Au Gaec Losser, en Alsace, l’utilisation de mélange de coproduits régionaux ensilés répond aux objectifs d’un haut niveau de production laitière à un coût maîtrisé en filière non OGM.
Les organisations de conseil en élevage du Grand Est, dans le cadre du projet Coprame, ont créé cet automne un rallye portes ouvertes en élevages dans toute la région, sur le thème des coproduits. À travers des retours d’expérience et échanges en bout de silo, il s’agissait notamment de capitaliser sur le savoir-faire d’éleveurs utilisateurs.
Fin octobre, le rallye a fait halte au Gaec Losser, à Mussig, en Alsace. Sur une surface fourragère limitée, les associés distribuent depuis une dizaine d’années un mélange de coproduits régionaux. « À partir de 2014, nous avons choisi de miser sur les mélanges de matières premières, face à la hausse du prix du correcteur azoté dans un système maïs/soja, indique Alexis Losser, l'un des gérants. Cette option est donc d’abord une question de coût qui a permis de réduire le poste de charge des concentrés par deux, mais elle a aussi contribué à améliorer la productivité du troupeau. »

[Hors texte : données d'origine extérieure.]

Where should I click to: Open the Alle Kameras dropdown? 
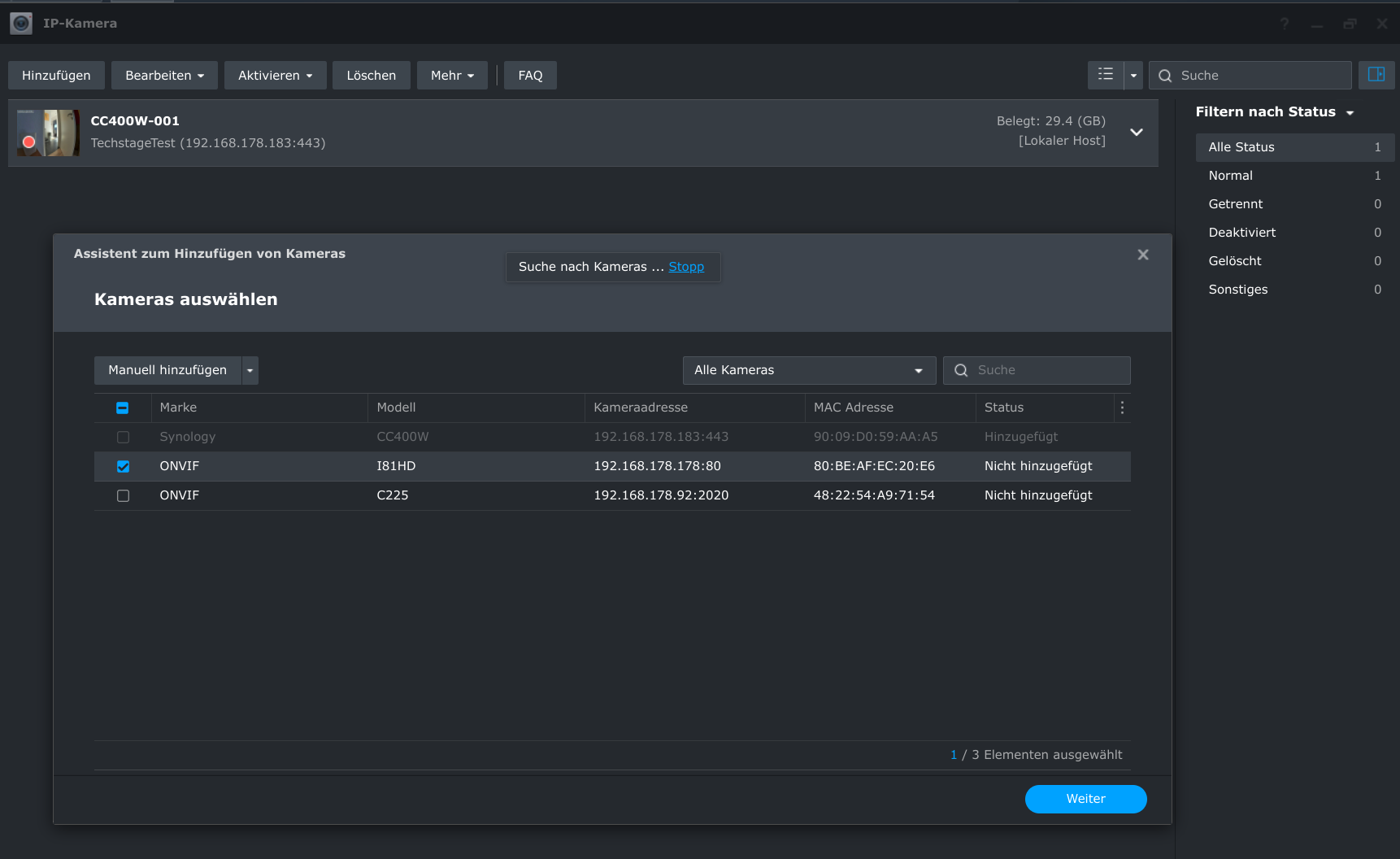809,370
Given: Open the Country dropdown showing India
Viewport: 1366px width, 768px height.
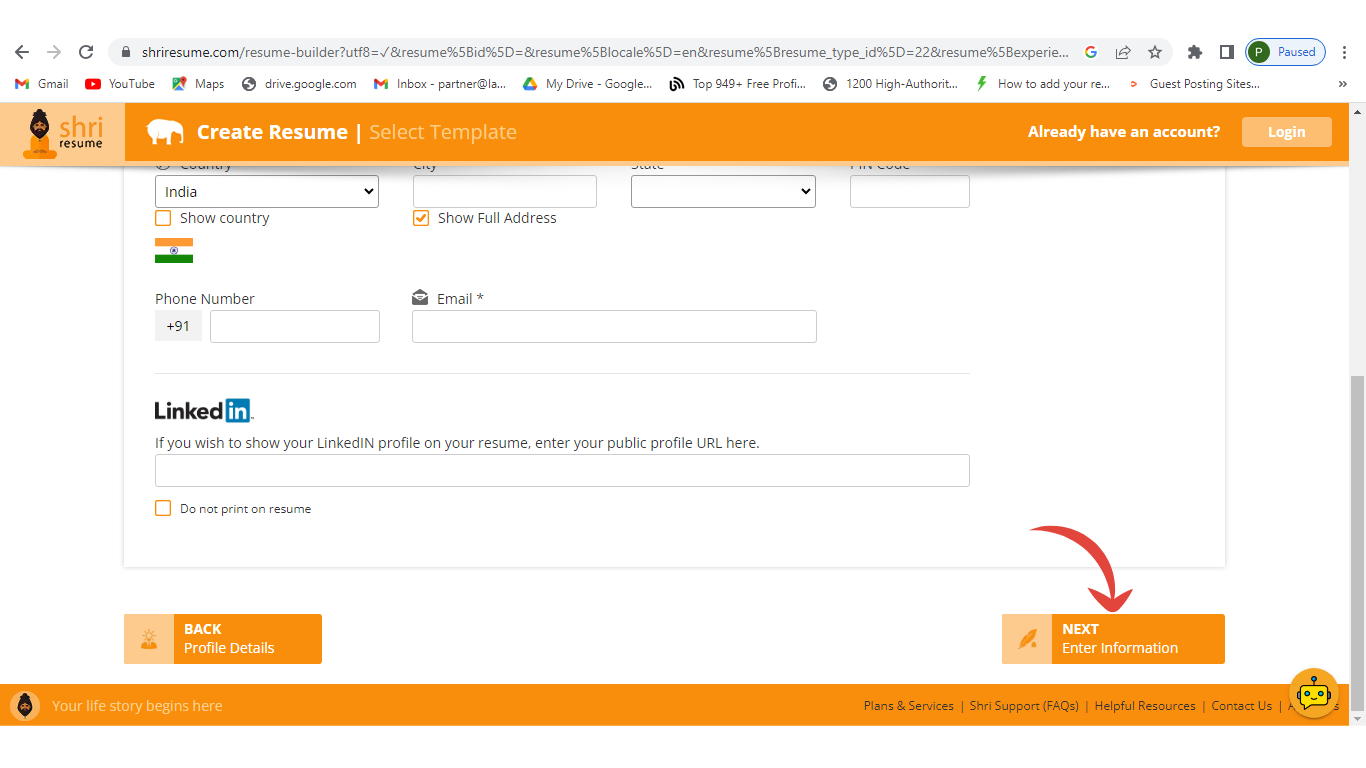Looking at the screenshot, I should (266, 192).
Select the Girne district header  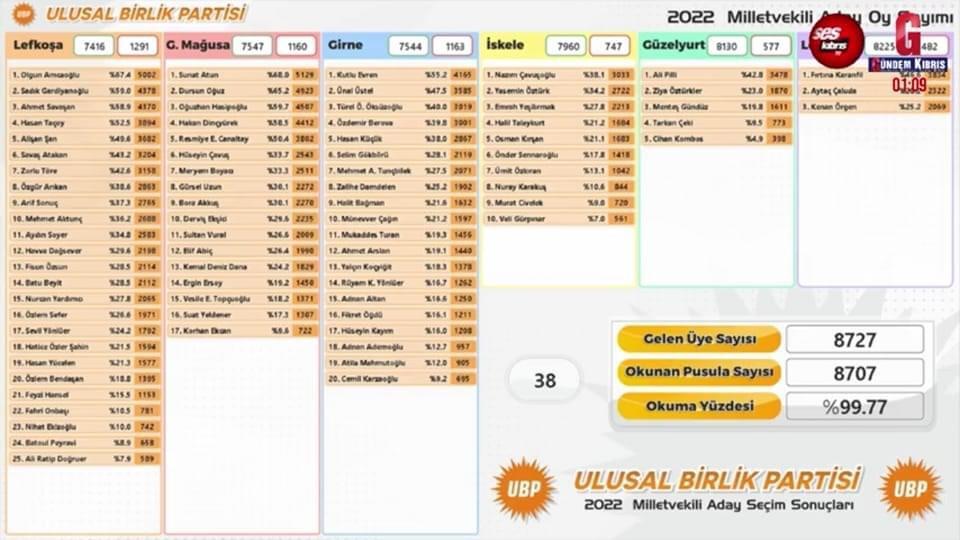(x=346, y=46)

Plus de 18 000 litres de lait/ha de SFP
À l’issue de la campagne 2023, le troupeau de 170 holsteins conduites en zéro pâturage affiche une production moyenne de 13 254 litres de lait/vache, soit 2 005 000 litres de lait livrés en filière non OGM, avec une SFP de 110 ha. Outre le confort d’une stabulation à logettes équipée de ventilateurs, avec brumisation et douches à vaches, la qualité de la préparation au vêlage assurant un IVV de 385 jours, cette performance laitière s’appuie sur un haut niveau de densité énergétique et protéique d’une ration semi-complète intégrant une large palette de coproduits.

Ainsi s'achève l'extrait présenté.